_READING TEXT:_
== == ==
Chellie Abe wanted to be an obstetrician-gynecologist. Now she's undecided, too.

Brackman and Abe both want to become doctors, but after enrolling at the West Virginia School of Osteopathic Medicine in Lewisburg, the future physicians have started to question what type of doctors they want to be.

They realize there's more to medicine than a big paycheck. They realize they can make as much of a difference in the lives of patients in a small town as in a large city.

"It's not just about working and leaving, it's about being part of a community," said Brackman, a second-year student at the osteopathic school. "A lot of us will carry that on into our practice."

A recent study showed that 42 percent of West Virginia School of Osteopathic Medicine students are practicing in rural areas in the United States.

No medical school - either osteopathic or traditional - has a higher percentage of physician graduates working in rural communities, according to the study by Dr. Robert Bowman, a professor at a medical school in Arizona.

What's more, the bulk of those graduates - 85 percent - are family doctors, working in primary care practices.

About one of every three osteopathic school graduates stays in West Virginia to practice. Osteopaths are in 45 of the state's 55 counties.

The osteopathic school opened in 1972. It started as a private school on a campus of the former Greenbrier Military prep school. Two years later, it became a state-funded institution.

The osteopathic branch of medicine was founded in 1874 by Dr. A.T. Still, a frontiersman who believed that a physician's primary role was to facilitate the body's inherent ability to heal itself.

Osteopathic doctors use the same approaches as medical doctors. They prescribe drugs. They refer patients for surgery, or do the operations themselves if they have a surgeon's license. However, osteopathic doctors also perform hands-on manipulative techniques, using manual force to diagnose and treat patients.
== == ==
_DATA SHOWN:_
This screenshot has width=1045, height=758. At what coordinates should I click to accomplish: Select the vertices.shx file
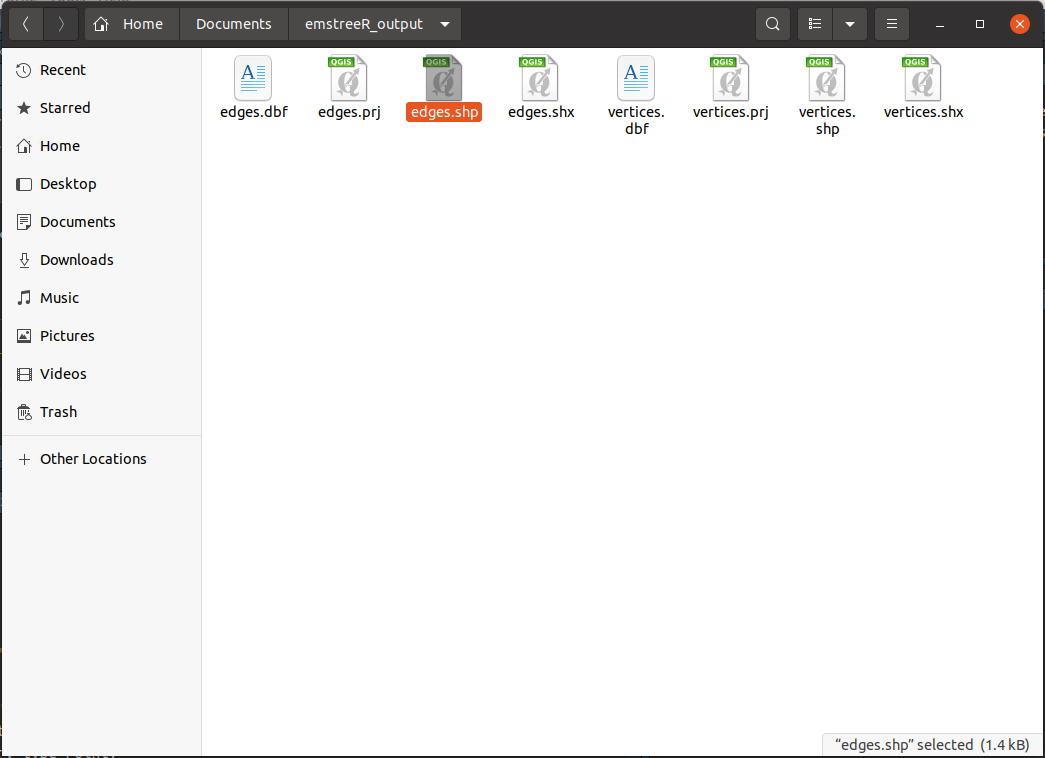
== == ==
_YOUR ASSIGNMENT:_ Pick up the article on the West Virginia School of Osteopathic Medicine after its last sentence and continue it.

_ANSWER BOX:_
Students start to use their hands for healing within the first weeks of classes - on each other.

"It gets real personal real fast," said Abe, a second-year student from Morgantown who formerly worked as a nurse.

Students and faculty stress that osteopathic treatment is "mainstream," not alternative medicine, and that osteopathic doctors work cooperatively with traditional medical doctors.

"We emphasize you're dealing with a person who has a mind, body and spirit," said Jim Nemitz, associate dean of preclinical education at the Lewisburg school. "It's holistic."

Brackman grew up in White Sulphur Springs, a 20-minute drive from Lewisburg.

Most of the doctors he visited as a boy were osteopaths. His family moved for four years to Charlottesville, Va., and right then he figured out the difference between an osteopath and traditional allopathic doctor.

"They didn't put their hands on you," Brackman recalled. "In Charlottesville, they asked you two or three questions, and you'd be gone."

Brackman and Abe wanted to attend medical school in West Virginia, and they both liked the historical and rural setting of the medical school's campus in Lewisburg.